Demand from mainland China and Hong Kong has equalled investors interest for U.K Real estate property. Chinese and Honk Kong investors first moved heavily in to U.K assets in 2013, RCA figures show; In that year, they committed £3.2bn to London property and another £960m to regional real estate, more than quadruple the sums invested a year earlier. Since then they have invested at least £2bn a year into U.K real estate property, largely in London and Manchester.
Chinese and Honk Kong existing Investors in the UK have seen real estate profits increase heavily over the past five years; Bringing more interest from Chinese investors directly to London Property market; partly because the fall in the pound and partly because there are sign of an end to China’s own property bubble.

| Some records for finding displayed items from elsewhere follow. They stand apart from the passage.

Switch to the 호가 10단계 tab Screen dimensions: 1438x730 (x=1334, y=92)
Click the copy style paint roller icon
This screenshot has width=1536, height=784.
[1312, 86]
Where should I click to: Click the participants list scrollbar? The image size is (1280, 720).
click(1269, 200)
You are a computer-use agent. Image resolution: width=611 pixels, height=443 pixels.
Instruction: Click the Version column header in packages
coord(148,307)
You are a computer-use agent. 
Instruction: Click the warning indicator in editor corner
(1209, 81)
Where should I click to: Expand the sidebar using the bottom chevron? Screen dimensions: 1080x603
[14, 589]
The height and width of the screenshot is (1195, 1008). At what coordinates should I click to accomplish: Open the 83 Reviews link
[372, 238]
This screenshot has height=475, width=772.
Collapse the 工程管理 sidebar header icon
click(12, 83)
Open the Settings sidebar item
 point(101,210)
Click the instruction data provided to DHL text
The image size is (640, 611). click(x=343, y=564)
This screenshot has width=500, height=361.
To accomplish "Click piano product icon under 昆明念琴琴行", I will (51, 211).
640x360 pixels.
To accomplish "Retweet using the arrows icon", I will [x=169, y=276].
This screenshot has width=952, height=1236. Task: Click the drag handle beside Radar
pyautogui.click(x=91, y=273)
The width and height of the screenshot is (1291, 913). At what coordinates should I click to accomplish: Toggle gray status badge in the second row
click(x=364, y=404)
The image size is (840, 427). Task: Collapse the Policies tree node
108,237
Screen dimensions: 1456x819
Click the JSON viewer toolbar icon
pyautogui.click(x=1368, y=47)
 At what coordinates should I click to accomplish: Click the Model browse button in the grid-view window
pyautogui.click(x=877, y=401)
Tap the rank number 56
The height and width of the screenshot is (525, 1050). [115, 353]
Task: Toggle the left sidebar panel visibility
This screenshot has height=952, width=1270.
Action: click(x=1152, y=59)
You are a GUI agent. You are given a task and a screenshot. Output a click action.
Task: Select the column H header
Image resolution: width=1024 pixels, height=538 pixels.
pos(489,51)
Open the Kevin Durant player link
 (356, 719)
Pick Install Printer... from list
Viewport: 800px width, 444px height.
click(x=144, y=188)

Sales of homes in the U.K capital’s most exclusive areas to Chinese buyers have risen since the Brexit vote, while investment into commercial property from China is on track to grow this year, even as other investors draw back. “The British currency is at a 30-year low; the Chinese housing market is at a 25-year high. Why look any further?”
The increase in the U.K commercial property market was even more pronounced: in the six months leading up to the Brexit vote, Chinese buyers poured estimated £1.5bn into London commercial property, a 75 per cent rise from a year earlier.
Despite the economic uncertainty of Brexit, Chinese investors see the British Currency and property markets as stable in the long term. South East Asia Investors have been thinking of going in to the U.K property market for some years. Brexit is just an opportunity; the investors have been waiting for, and now they are purchasing heavily while the currency is low.
London makes up more than half the properties snapped up by Chinese buyers, who also look to Manchester, Birmingham, Cambridge and Oxford.
Chinese buyers are especially keen on flats in northern cities, many of which have high guaranteed rental yields, because of Government ambitions to create a so-called Northern Powerhouse, and are helping build it too. Beijing Engineering Construction Group is investing £800m in Manchester’s Airport City development.
Part of the reason Chinese buyers invest in the UK is for the educational institutions, for which parents buy apartments for their children. This has boosted the Student accommodation market largely over the past 10 years. A lot of that wealth is coming from China, which has been one of the biggest buyers of UK property in the last year, buoyed by the weaker pound in the wake of the uncertainty caused by Brexit.
According to Juwai.com, which calls itself China’s leading international property portal, growth in the enquiries into UK property in the last 12 months has jumped 60%, and Chinese buyers are increasingly interested to the UK.
By some estimates, two thirds of the global middle class by 2030 will be living in Asia. They’ve been the driving force behind investor appetite in global real estate markets, including the UK’s.
As Asia’s middle classes get richer and more aspirational, that appetite is only likely to grow.